The responsibility of a central bank is sizable and varied, and they have numerous obligations that are critical to economic prosperity. Executing on all mandates requires a significant amount of research and reporting on market trends, risks and irregularities. At Nasdaq, we are seeing trends emerge in debt and currency markets, which we have seen play out over the years in securities markets, such as the movement of activity into electronic networks and platforms. These changes precipitate even more growth in the velocity and volume of data that central banks must manage. We’ve learned that the best course of action is to get ahead of the challenge, as those that do not will face difficulty catching up.
Keeping up with data collection, capture, normalization and storage is an enormous task. In the best-case scenario, central banks systematically collect structured data electronically through reporting systems and directly from banks, brokers and market data feeds. However, in many instances, data collection is ad hoc, poorly structured, or in a non-electronic form. This approach is not only very labor-intensive and prone to error but hampers the ability to apply modern data analytics against data.
This is only the start of the challenges, as many central banks still use Excel spreadsheets to process all this data and create reports. On top of that, central banks often don’t have a centralized data repository, so they can’t run complex scenario analyses or proactively and efficiently monitor compliance.
Securities markets and regulators, which have been faced with rapid technological change, have accepted the need for a systematic, automated, data-driven process as a core part of their monitoring regime. Ideally, central banks need a solution that can automatically validate and verify the integrity and quality of the data by checking for receipt, completeness, correctness, plausibility and consistency. The solution can normalize transactional, reference and alerting data, as well as combine it with unstructured data such as news or social media. Once gathered, advanced data analytic techniques can be applied rigorously against all of the data, not just against already known bad behavior. In addition, it is extremely important that those working in central banks can decipher and summarize this data.
Data collected in this manner also lends itself significantly better to the latest tools, such as the use of artificial intelligence.
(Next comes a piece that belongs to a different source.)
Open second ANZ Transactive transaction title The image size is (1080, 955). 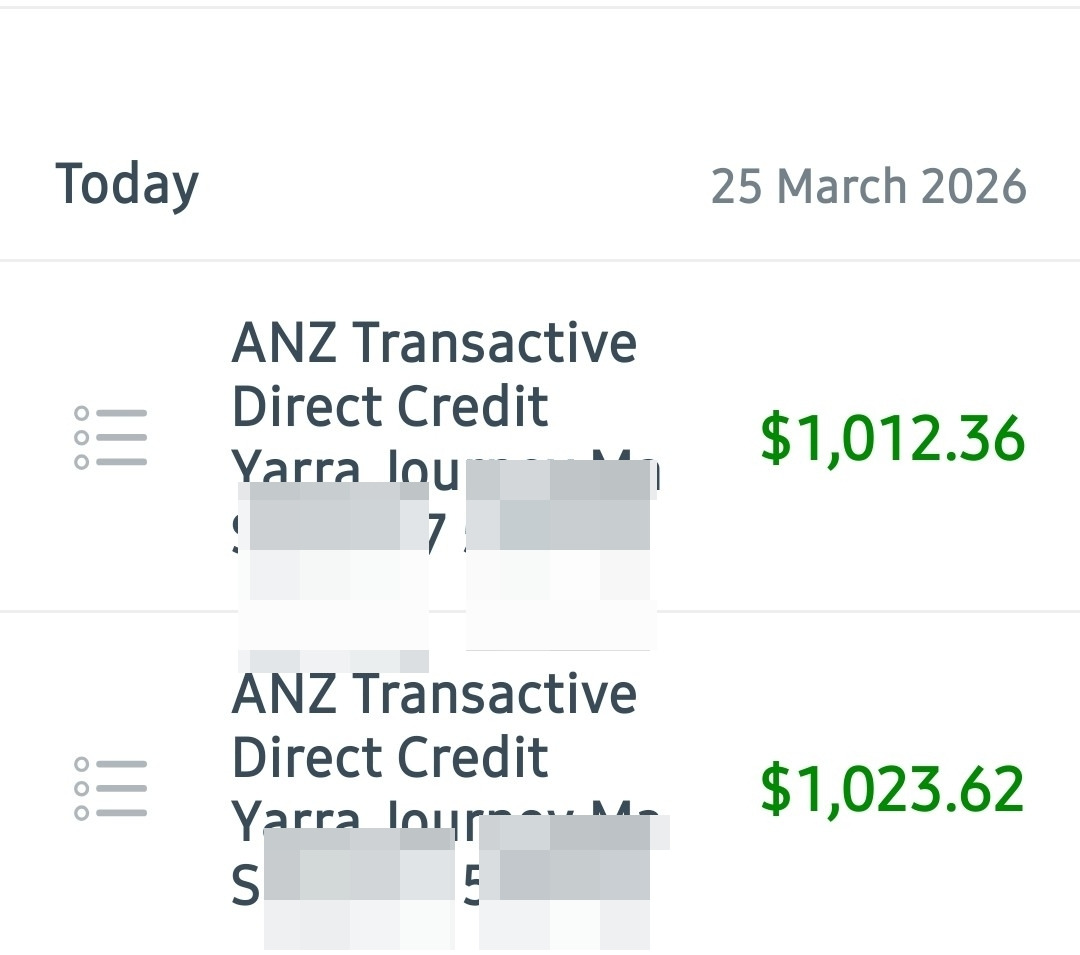[434, 693]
That way, crises can be managed more effectively or avoided altogether. Moreover, systematic alerting can detect unusual trade patterns, as well as variations in prices and volumes against trends and in the theoretical yields or prices, which may indicate market manipulation.
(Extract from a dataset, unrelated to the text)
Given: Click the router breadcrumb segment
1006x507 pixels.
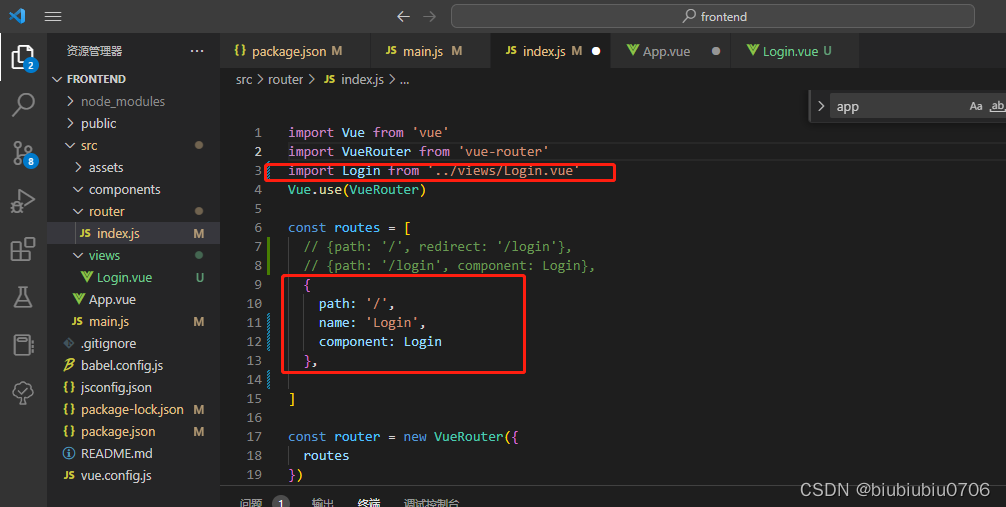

Central banks need to ensure their infrastructure is efficient and robust, as these banks play a key role in monetary policy, oversight and regulation, and economic development. Nasdaq Market Surveillance and Supervision for Central Banks, coupled with the experience that Nasdaq brings in critical country-wide financial data management, can help enhance market oversight capabilities and reduce operational costs, benefitting both the central banks and local economies.